● Work to do:
Copy the rows below word for word, starting at the line containing "Open the 指定列" and ending with the line containing "(x=216, y=40)", both of those lines included.

● Listing:
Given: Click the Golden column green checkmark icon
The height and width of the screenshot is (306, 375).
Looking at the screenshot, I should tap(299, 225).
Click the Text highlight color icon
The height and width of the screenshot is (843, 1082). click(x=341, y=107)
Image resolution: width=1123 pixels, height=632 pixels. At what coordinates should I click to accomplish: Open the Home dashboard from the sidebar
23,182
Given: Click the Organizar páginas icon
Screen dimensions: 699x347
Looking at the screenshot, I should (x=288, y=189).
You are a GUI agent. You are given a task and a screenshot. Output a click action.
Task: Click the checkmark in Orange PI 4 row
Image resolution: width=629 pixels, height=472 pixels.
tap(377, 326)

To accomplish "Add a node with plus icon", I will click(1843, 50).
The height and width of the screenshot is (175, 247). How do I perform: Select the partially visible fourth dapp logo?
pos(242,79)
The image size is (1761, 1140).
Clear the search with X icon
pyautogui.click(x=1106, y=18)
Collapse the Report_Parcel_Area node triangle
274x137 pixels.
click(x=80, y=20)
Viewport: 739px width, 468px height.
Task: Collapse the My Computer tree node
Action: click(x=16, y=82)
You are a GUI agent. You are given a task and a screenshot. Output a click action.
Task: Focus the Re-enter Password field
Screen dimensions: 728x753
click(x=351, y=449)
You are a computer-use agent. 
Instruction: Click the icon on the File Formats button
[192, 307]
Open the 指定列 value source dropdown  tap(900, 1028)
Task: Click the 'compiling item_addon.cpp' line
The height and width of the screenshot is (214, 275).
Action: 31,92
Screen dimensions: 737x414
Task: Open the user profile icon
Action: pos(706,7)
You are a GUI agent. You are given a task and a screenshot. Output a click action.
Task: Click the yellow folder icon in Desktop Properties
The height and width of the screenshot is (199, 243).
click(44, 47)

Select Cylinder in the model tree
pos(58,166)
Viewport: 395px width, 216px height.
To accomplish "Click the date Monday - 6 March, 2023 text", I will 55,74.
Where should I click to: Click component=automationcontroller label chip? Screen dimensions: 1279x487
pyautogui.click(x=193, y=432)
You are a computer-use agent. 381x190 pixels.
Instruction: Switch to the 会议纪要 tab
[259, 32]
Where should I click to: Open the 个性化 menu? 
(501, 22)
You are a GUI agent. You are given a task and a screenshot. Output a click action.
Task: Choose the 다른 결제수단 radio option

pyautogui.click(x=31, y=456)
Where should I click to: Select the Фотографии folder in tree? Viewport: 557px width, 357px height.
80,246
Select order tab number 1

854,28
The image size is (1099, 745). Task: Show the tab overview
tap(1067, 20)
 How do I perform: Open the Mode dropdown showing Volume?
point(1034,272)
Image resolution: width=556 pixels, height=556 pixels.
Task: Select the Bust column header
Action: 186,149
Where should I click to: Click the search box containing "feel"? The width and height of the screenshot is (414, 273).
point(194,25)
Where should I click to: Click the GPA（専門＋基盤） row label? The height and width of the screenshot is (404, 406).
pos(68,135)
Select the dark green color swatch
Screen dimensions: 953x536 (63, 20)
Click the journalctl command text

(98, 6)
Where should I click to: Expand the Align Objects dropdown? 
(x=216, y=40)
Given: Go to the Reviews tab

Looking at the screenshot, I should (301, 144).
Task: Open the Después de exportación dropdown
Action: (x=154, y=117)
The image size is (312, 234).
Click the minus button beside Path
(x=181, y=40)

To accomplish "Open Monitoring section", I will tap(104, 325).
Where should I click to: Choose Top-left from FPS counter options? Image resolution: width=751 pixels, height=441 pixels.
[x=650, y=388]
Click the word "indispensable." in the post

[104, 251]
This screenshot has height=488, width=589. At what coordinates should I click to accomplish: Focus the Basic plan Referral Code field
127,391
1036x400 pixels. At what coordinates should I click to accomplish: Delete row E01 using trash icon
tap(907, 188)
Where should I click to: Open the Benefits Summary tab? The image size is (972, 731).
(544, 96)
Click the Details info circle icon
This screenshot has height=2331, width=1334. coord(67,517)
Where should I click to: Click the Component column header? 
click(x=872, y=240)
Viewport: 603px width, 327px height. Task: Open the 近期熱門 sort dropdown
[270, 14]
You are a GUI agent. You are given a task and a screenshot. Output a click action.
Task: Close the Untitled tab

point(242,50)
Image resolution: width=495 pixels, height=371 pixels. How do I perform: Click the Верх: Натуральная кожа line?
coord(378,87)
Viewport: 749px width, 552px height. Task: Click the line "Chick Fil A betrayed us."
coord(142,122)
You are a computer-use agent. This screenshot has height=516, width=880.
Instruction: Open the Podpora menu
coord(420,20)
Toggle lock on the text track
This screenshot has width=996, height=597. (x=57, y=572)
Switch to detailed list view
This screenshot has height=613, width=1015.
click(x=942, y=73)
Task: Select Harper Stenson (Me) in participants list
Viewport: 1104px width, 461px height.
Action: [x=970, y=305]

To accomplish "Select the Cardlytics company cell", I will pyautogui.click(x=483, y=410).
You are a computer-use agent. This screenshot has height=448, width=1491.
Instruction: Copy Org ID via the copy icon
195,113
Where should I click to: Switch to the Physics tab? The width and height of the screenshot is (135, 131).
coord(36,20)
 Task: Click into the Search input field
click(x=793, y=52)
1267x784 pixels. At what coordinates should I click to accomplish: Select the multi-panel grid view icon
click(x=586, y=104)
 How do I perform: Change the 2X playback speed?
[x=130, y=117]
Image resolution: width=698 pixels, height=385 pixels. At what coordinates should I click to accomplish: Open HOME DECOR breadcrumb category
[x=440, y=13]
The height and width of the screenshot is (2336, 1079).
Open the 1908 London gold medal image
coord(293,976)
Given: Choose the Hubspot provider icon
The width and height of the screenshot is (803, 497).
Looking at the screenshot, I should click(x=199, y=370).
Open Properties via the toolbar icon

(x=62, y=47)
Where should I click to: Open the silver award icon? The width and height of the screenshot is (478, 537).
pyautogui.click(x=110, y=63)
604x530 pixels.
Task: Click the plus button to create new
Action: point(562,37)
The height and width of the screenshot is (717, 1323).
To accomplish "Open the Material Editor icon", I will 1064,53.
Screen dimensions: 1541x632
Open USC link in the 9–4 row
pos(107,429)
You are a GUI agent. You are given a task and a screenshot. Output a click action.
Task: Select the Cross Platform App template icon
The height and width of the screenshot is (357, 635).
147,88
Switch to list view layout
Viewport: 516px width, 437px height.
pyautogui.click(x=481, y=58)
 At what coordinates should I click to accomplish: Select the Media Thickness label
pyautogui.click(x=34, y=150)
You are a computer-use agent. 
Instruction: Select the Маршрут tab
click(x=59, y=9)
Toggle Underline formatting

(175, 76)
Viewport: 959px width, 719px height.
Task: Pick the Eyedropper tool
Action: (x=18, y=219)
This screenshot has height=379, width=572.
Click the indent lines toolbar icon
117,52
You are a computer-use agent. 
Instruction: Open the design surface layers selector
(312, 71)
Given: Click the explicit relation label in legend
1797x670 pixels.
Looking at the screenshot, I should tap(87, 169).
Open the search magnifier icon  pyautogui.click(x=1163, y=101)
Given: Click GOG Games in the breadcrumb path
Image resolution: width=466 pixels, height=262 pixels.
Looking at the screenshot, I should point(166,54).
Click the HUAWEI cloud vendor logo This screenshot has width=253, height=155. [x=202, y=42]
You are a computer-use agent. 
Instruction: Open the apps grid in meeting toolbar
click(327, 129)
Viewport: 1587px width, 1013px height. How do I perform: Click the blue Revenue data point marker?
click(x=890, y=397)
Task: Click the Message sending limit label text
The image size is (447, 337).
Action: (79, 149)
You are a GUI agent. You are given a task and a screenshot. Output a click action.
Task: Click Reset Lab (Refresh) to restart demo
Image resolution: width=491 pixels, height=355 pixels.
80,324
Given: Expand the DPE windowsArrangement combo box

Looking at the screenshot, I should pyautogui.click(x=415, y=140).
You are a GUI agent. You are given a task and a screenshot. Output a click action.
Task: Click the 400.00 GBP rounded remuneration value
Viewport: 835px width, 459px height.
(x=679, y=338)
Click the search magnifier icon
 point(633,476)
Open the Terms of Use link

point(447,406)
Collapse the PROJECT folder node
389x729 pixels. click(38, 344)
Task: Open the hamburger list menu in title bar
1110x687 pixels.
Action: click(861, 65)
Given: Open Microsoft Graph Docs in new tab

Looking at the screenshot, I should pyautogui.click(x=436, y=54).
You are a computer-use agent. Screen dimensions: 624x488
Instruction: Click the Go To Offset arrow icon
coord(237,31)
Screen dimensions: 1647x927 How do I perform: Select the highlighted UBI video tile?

● Expected output:
Open the 指定列 value source dropdown  tap(900, 1028)
Task: Click the 'compiling item_addon.cpp' line
The height and width of the screenshot is (214, 275).
Action: 31,92
Screen dimensions: 737x414
Task: Open the user profile icon
Action: pos(706,7)
You are a GUI agent. You are given a task and a screenshot. Output a click action.
Task: Click the yellow folder icon in Desktop Properties
The height and width of the screenshot is (199, 243).
click(44, 47)

Select Cylinder in the model tree
pos(58,166)
Viewport: 395px width, 216px height.
To accomplish "Click the date Monday - 6 March, 2023 text", I will 55,74.
Where should I click to: Click component=automationcontroller label chip? Screen dimensions: 1279x487
pyautogui.click(x=193, y=432)
You are a computer-use agent. 381x190 pixels.
Instruction: Switch to the 会议纪要 tab
[259, 32]
Where should I click to: Open the 个性化 menu? 
(501, 22)
You are a GUI agent. You are given a task and a screenshot. Output a click action.
Task: Choose the 다른 결제수단 radio option

pyautogui.click(x=31, y=456)
Where should I click to: Select the Фотографии folder in tree? Viewport: 557px width, 357px height.
80,246
Select order tab number 1

854,28
The image size is (1099, 745). Task: Show the tab overview
tap(1067, 20)
 How do I perform: Open the Mode dropdown showing Volume?
point(1034,272)
Image resolution: width=556 pixels, height=556 pixels.
Task: Select the Bust column header
Action: 186,149
Where should I click to: Click the search box containing "feel"? The width and height of the screenshot is (414, 273).
point(194,25)
Where should I click to: Click the GPA（専門＋基盤） row label? The height and width of the screenshot is (404, 406).
pos(68,135)
Select the dark green color swatch
Screen dimensions: 953x536 (63, 20)
Click the journalctl command text

(98, 6)
Where should I click to: Expand the Align Objects dropdown? 
(x=216, y=40)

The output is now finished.